The electricity was on. Luca's family didn't have a sofa in their kitchen. They had three narrow wooden chairs and a small table with a red-and-black embroidered tablecloth. Luca pulled a pad and pen from
a drawer. He set it down in front of me at the table. He turned on the radio, and then the faucet. Noise decoys.

We sat, saying nothing, me staring at the pad of paper. Could I do this? Should I do this?

I picked up the pen, hesitating. Then I began to write.

First, everything I thought I knew—it's all a lie.

Secu came to school. They knew about the dollar in my stamp album.

You were the only one I had told. I was mad. I thought you informed on me.

I pushed the pad toward him.

He read my writing, eyes expanding. He shook his head.

“No,” he whispered.

“I know that now,” I told him. I grabbed the pad and took a breath. I wrote the word.

Cici.

“No way,” said Luca. He grabbed the pad. I watched him write.

You're paranoid. Everything that's happening, it's making us all crazy.

“Bunu knew. He tried to tell me,” I whispered.

Luca sat back in his chair, eyebrows raised.

I nodded.

My friend shook his head slowly. “There's gotta be an explanation.”

Luca. Kind, patient Luca. I wrote the words and passed the pad to him.

I'm sorry.

He stared at the pad. He gave me a small nod and took the pen.

I knew something was wrong.

Liliana's brother. Could it be Alex, not Cici? I've seen them together.

I shook my head. I didn't think so.

We sat, serenaded by State propaganda warbling from the radio.

How can I help?
wrote Luca.

I took the pad.
Maybe forgive me for being an ass.

“You're always an ass.” He pulled the pad toward him.

The suffering here—it's beyond physical. It's mental stuff. They're messing with you. They do it to a lot of people.

I shrugged.

Luca tore the page from the pad. He turned on the gas burner, lit the paper, and tossed it into an empty pot on the stove. “Stand up,” said Luca. “I can't punch a guy who's sitting down.”

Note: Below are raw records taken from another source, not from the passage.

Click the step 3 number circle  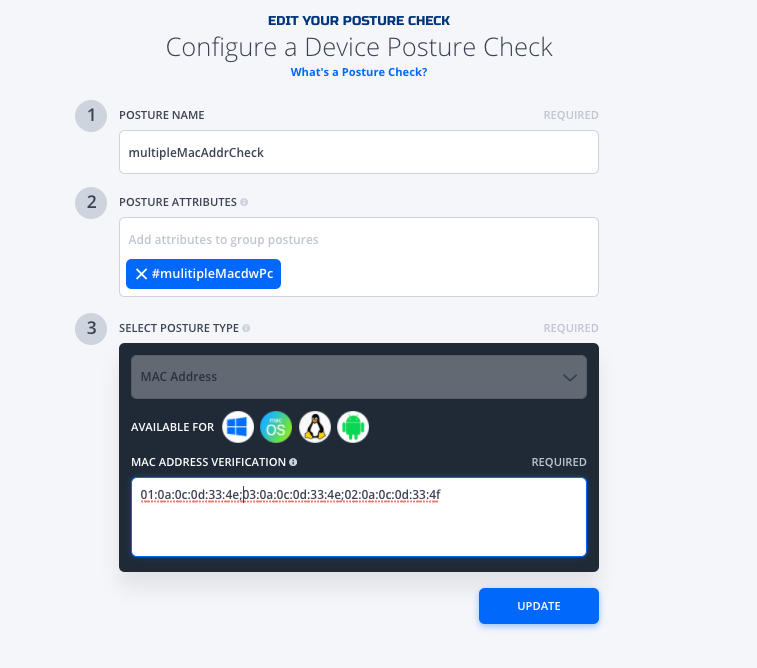91,329
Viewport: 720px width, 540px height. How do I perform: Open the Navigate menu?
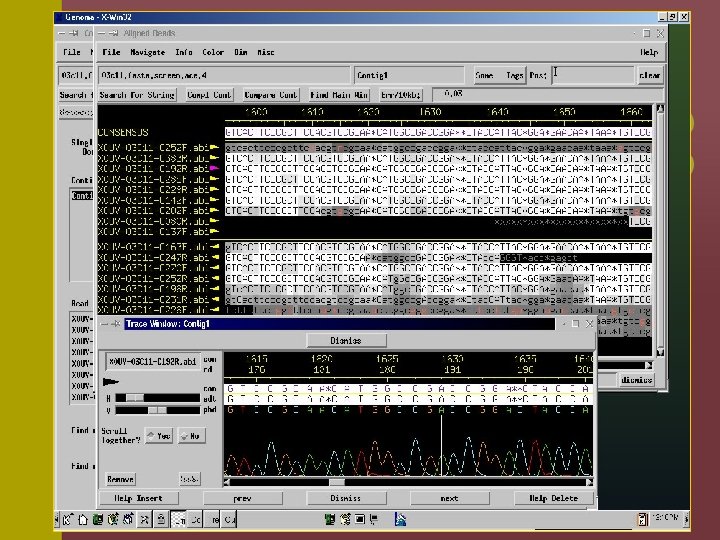coord(146,52)
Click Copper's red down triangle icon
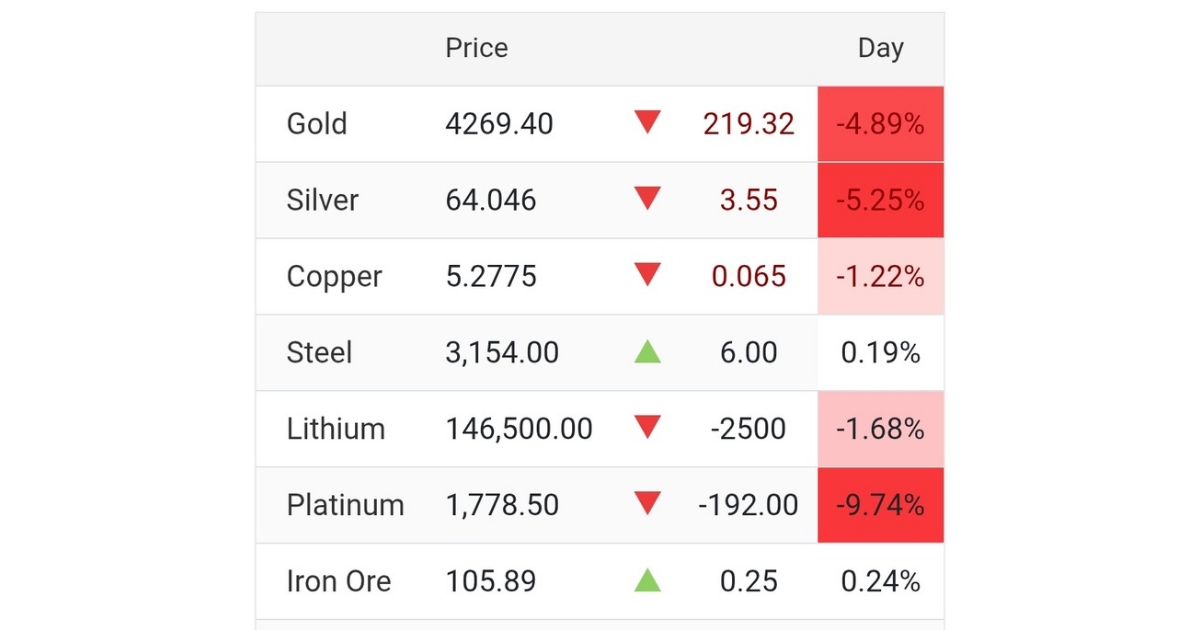Viewport: 1200px width, 630px height. click(x=648, y=275)
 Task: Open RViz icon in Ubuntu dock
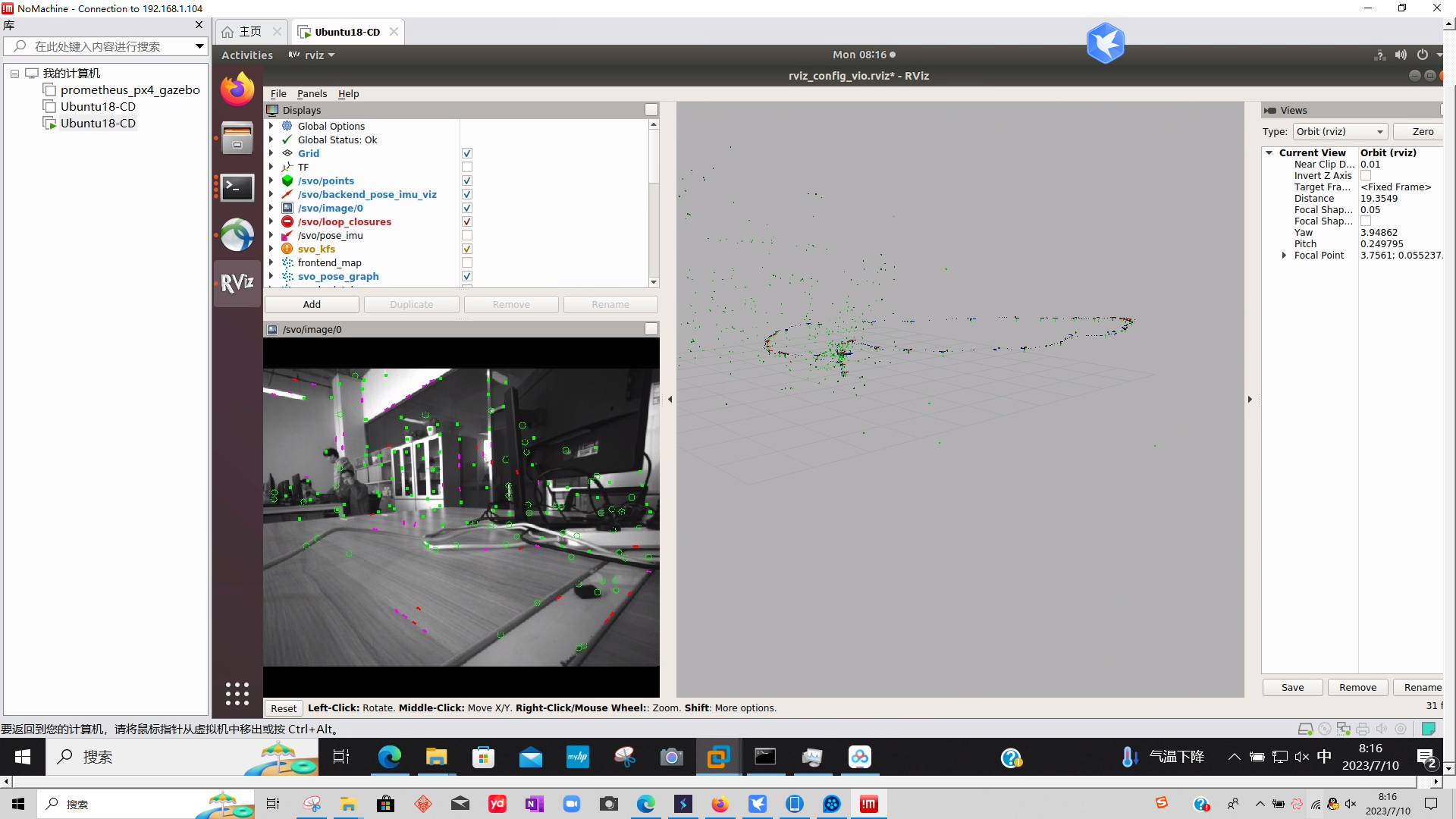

He was going to punch me? I couldn't blame him. I stood up. He raised his fists then quickly wrenched his arm around my neck and rubbed his knuckles through my hair. We laughed and wrestled around the kitchen, like we did when we were young.

I had told Luca that I thought he was an informer.

I had told Luca that I thought Cici was an informer.

But I hadn't told Luca that I
was
an informer.

But the way he said it:
They're messing with you. They do it to a lot of people.
I somehow thought he knew.

I left Luca's apartment and trudged down the stairs. When I got to the front door of the building, someone opened it.

Liliana.

We stopped and stood, staring at each other. And suddenly this crazy feeling emerged, like birds were flapping around in my chest.


Bună
,” she said.

“Bună.”
I nodded.

We lingered, suspended in silence. She casually brushed her bangs from her eyes and I saw the outline of something drawn on her hand.

“You were wondering something,” she said.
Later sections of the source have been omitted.